> [TAREA 1]:
¿Concuerdan con el texto sobre el concepto de imposibilidad estas afirmaciones? Responda sí o no a cada una y cite literalmente las palabras del texto que lo deciden. (a) La frase de María Zambrano aparece al final de Filosofía y poesía. (b) En la escena mencionada, Goethe presenta a Mantó como hija de Esculapio. (c) Según la cita de Plinio el Viejo, muchas cosas se consideran imposibles antes de realizarse.

> [TEXTO DADO]:
=======

El prestigio literario del concepto de imposibilidad es enorme desde antiguo. Cualquiera de los atentos y curiosos lectores que andan siempre con un lápiz a punto para subrayar en la página o anotar aparte cuantos hallazgos les aparezcan, recordará buen número de ejemplos, desde aquello de que «Muchas cosas se reputan imposibles antes de haberse realizado» de Plinio el Viejo, hasta a la extraña y enigmática, pero atrayente y poderosa afirmación de María Zambrano (muy al comienzo de Filosofía y poesía) de que: «No se pasa de lo posible a lo real, sino de lo imposible a lo verdadero». Pasando por el «Den lieb’ ich der Unmögliches begehrt» (literalmente «Yo amo a aquel que desea lo imposible») que la sibila Mantó le espeta a Quirón sobre Fausto cuando aquel le deja a las puertas de su templo junto al Peneo (en esa breve escena clave de la Noche clásica de Walpurgis, en la segunda parte de Fausto, donde Goethe la hace aparecer como hija de Esculapio y no de Tiresias).

=======

> [ENTRADAS DADAS]:

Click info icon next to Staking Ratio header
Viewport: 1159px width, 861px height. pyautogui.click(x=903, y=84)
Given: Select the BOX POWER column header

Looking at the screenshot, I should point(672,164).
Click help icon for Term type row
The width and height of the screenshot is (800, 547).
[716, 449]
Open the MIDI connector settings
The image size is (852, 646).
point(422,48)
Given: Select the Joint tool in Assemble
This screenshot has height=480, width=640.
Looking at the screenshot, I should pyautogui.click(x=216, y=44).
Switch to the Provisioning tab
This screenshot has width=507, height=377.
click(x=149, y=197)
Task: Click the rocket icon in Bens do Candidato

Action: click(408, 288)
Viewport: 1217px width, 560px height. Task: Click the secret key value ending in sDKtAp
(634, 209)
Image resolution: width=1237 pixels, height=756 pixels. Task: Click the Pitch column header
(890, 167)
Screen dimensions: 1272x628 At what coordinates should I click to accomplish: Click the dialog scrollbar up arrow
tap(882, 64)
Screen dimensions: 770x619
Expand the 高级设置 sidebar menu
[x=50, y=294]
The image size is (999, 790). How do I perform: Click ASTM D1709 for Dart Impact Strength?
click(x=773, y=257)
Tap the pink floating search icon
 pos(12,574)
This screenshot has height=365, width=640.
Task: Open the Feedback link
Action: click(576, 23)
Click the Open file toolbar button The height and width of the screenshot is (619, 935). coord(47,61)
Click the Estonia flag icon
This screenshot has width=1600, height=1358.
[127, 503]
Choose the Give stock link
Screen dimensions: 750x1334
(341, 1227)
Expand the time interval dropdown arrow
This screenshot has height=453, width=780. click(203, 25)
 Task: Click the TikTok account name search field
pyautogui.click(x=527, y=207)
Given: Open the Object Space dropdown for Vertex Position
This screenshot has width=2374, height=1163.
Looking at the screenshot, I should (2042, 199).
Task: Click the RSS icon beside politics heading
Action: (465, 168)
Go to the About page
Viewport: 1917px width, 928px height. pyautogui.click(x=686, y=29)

=======

> [TAREA 2]:
¿Puede reproducir sin cambios las líneas de las entradas, empezando en la que contiene "Click the Open" y terminando al final de las entradas, con ambos extremos incluidos?

> [RESPUESTA 1]:
(a) No: «muy al comienzo de Filosofía y poesía».
(b) Sí: «donde Goethe la hace aparecer como hija de Esculapio y no de Tiresias».
(c) Sí: «Muchas cosas se reputan imposibles antes de haberse realizado».

> [RESPUESTA 2]:
Click the Open file toolbar button The height and width of the screenshot is (619, 935). coord(47,61)
Click the Estonia flag icon
This screenshot has width=1600, height=1358.
[127, 503]
Choose the Give stock link
Screen dimensions: 750x1334
(341, 1227)
Expand the time interval dropdown arrow
This screenshot has height=453, width=780. click(203, 25)
 Task: Click the TikTok account name search field
pyautogui.click(x=527, y=207)
Given: Open the Object Space dropdown for Vertex Position
This screenshot has width=2374, height=1163.
Looking at the screenshot, I should (2042, 199).
Task: Click the RSS icon beside politics heading
Action: (465, 168)
Go to the About page
Viewport: 1917px width, 928px height. pyautogui.click(x=686, y=29)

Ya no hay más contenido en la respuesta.